#### Problem statement:
From the records below, transcribe only the lines running from the one with "The width and height of the screenshot is (2576, 1324)." through the one with "1920x1440 pixels.". Keep both of those end lines.

Data excerpts
====================

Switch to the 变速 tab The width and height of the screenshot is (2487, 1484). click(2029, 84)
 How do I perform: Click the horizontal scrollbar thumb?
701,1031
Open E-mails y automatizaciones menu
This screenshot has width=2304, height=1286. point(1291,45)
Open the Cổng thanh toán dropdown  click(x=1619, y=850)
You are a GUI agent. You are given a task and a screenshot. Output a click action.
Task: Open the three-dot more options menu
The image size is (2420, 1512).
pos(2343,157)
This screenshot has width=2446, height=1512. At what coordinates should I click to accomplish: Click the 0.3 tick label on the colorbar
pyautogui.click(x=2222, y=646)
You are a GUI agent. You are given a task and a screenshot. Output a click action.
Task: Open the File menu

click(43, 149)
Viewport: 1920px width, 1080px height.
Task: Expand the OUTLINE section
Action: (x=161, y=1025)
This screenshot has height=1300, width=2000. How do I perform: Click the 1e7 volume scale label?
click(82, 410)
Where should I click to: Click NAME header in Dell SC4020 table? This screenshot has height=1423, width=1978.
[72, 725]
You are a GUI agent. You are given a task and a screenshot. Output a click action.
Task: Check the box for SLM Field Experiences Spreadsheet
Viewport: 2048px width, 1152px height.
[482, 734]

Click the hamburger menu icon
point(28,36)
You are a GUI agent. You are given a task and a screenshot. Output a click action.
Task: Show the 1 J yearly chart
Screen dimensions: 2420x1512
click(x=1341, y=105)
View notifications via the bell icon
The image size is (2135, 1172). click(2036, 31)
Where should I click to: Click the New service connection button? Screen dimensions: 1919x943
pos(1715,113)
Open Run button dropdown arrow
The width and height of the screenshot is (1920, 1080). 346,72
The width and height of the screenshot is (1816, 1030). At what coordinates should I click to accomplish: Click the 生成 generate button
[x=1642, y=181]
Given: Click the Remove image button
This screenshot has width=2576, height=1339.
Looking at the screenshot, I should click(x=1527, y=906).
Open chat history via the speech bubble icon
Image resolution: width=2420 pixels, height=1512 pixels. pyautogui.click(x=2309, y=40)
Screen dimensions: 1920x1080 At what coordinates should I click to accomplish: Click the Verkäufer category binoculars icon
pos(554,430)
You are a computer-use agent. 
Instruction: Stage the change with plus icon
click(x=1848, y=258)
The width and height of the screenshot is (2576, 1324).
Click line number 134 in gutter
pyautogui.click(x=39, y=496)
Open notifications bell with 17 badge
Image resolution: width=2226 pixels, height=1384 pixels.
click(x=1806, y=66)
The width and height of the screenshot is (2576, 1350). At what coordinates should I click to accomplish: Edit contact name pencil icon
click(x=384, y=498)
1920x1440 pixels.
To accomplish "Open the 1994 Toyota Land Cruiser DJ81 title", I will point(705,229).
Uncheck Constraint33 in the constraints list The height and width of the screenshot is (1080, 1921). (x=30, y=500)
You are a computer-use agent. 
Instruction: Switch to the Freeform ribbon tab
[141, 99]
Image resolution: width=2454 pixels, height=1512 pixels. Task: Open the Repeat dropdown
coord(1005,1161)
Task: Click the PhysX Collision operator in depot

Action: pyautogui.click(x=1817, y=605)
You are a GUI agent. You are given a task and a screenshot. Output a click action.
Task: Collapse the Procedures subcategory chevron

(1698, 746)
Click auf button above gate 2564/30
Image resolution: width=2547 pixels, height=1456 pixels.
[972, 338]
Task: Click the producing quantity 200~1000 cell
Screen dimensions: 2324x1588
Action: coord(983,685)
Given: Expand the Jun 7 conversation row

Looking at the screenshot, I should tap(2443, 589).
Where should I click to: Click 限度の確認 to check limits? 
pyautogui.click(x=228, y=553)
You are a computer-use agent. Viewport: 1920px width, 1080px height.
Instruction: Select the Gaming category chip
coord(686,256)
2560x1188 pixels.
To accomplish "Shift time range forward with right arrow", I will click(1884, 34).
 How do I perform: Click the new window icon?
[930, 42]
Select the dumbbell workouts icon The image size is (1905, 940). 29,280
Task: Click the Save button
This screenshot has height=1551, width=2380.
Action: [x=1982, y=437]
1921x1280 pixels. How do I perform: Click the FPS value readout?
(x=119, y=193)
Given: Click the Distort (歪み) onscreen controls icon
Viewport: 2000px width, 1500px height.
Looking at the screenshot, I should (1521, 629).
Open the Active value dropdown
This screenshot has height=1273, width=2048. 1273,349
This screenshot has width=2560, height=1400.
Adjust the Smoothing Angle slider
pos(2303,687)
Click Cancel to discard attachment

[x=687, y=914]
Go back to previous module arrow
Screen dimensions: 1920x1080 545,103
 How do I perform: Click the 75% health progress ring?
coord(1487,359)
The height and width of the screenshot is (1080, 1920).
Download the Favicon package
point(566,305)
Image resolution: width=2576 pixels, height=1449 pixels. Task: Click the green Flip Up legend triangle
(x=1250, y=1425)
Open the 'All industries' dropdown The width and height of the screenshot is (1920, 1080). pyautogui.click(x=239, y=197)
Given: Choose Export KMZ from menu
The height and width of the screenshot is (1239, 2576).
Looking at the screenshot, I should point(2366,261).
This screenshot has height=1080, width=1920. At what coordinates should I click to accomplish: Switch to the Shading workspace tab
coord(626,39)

====================

#### Expected output:
The width and height of the screenshot is (2576, 1324).
Click line number 134 in gutter
pyautogui.click(x=39, y=496)
Open notifications bell with 17 badge
Image resolution: width=2226 pixels, height=1384 pixels.
click(x=1806, y=66)
The width and height of the screenshot is (2576, 1350). At what coordinates should I click to accomplish: Edit contact name pencil icon
click(x=384, y=498)
1920x1440 pixels.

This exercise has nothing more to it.